##### PROVIDED RECORDS #####
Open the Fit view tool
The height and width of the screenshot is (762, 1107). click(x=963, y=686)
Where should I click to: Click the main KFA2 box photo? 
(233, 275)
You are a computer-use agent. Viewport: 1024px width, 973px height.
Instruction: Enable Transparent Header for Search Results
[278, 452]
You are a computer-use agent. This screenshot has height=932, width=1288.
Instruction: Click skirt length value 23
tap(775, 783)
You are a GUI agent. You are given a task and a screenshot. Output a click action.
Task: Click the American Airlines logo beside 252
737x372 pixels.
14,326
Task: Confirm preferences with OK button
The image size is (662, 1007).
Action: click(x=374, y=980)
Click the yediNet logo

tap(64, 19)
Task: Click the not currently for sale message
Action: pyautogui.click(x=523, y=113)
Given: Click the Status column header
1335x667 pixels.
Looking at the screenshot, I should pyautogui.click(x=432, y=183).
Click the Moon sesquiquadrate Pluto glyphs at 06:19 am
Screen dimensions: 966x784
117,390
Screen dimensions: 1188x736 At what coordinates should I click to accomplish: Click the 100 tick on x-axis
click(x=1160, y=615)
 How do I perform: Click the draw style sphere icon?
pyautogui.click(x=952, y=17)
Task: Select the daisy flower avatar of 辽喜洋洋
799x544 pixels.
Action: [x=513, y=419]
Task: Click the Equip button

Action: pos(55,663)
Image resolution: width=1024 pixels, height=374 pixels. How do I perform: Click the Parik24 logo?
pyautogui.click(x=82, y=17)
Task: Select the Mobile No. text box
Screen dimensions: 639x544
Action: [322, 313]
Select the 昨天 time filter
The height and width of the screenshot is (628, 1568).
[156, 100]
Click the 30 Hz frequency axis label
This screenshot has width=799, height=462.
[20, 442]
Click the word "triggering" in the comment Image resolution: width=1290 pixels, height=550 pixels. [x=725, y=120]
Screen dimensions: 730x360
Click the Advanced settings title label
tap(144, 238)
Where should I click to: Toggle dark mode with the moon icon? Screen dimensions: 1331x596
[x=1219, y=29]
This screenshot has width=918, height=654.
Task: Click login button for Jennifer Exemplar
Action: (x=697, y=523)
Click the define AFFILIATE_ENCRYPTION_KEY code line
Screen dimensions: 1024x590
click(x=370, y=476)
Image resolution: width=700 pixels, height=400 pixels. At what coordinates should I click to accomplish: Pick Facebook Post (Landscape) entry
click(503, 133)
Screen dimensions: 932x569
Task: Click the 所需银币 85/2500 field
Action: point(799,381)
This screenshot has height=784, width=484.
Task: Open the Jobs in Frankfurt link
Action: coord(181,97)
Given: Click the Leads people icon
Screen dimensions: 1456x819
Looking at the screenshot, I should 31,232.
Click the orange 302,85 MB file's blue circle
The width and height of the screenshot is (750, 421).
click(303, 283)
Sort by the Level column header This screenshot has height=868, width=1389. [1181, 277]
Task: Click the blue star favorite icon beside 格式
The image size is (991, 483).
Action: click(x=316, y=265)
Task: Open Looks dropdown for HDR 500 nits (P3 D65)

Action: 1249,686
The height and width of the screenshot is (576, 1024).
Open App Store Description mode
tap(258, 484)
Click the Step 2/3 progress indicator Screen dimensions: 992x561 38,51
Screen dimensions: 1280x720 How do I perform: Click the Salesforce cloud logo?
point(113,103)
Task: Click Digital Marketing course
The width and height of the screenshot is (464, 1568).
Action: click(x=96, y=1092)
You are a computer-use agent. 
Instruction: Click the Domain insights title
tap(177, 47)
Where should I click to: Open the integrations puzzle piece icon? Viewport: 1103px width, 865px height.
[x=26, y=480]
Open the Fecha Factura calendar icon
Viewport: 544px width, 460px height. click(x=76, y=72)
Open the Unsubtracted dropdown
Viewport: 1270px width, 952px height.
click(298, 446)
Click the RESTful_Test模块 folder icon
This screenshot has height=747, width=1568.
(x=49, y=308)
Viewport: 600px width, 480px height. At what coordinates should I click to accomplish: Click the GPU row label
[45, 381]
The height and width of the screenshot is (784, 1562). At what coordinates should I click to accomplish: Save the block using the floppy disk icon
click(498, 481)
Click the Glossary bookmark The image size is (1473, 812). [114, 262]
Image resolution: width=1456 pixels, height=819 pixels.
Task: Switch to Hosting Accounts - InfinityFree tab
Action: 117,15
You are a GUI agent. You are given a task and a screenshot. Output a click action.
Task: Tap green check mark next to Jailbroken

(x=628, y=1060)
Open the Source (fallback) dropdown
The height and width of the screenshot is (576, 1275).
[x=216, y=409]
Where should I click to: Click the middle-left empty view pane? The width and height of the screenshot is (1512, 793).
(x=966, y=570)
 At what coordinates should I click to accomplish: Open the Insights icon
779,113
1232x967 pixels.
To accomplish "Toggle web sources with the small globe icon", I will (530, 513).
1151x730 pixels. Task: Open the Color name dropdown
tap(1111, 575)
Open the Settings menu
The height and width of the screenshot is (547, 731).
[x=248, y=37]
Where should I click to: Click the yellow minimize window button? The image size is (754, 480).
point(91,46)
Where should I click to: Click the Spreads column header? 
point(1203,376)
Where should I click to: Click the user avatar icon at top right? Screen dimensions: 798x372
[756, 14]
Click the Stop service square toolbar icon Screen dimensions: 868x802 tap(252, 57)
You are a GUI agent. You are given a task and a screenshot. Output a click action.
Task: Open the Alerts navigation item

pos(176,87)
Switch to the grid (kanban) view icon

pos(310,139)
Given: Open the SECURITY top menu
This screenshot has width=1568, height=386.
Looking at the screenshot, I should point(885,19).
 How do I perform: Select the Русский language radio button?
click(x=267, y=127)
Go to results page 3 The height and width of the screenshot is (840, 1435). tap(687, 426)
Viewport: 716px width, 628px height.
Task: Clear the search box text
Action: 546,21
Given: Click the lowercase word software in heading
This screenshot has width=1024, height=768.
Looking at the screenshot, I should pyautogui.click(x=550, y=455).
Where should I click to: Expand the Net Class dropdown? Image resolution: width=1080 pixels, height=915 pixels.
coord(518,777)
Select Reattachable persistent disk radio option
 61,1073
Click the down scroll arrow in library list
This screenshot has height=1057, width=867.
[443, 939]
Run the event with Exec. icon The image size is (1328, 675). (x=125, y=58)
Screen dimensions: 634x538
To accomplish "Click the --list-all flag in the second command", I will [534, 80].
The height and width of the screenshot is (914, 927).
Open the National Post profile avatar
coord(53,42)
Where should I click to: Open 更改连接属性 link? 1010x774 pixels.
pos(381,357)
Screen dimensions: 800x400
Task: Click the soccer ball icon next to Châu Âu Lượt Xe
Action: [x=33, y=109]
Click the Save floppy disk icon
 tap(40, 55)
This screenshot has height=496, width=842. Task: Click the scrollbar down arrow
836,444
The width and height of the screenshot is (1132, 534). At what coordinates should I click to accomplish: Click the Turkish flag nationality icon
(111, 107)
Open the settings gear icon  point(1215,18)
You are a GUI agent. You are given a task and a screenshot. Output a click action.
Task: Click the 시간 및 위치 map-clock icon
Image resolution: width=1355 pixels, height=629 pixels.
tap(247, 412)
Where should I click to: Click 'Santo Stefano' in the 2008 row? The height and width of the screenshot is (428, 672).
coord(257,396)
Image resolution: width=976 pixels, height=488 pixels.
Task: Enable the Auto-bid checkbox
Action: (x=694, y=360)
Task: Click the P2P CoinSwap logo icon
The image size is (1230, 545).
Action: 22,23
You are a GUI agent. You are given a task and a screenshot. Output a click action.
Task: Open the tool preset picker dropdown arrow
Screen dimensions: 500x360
#####
WHAT THIS TASK INVOLVES: Select and copy each line of the material above that contains the word "resolution". Treat uppercase and lowercase letters as different.

WRITTEN REPLY:
Image resolution: width=1024 pixels, height=374 pixels. How do I perform: Click the Parik24 logo?
Click the word "triggering" in the comment Image resolution: width=1290 pixels, height=550 pixels. [x=725, y=120]
Image resolution: width=700 pixels, height=400 pixels. At what coordinates should I click to accomplish: Pick Facebook Post (Landscape) entry
Image resolution: width=1456 pixels, height=819 pixels.
Where should I click to: Expand the Net Class dropdown? Image resolution: width=1080 pixels, height=915 pixels.
Image resolution: width=1355 pixels, height=629 pixels.
Image resolution: width=976 pixels, height=488 pixels.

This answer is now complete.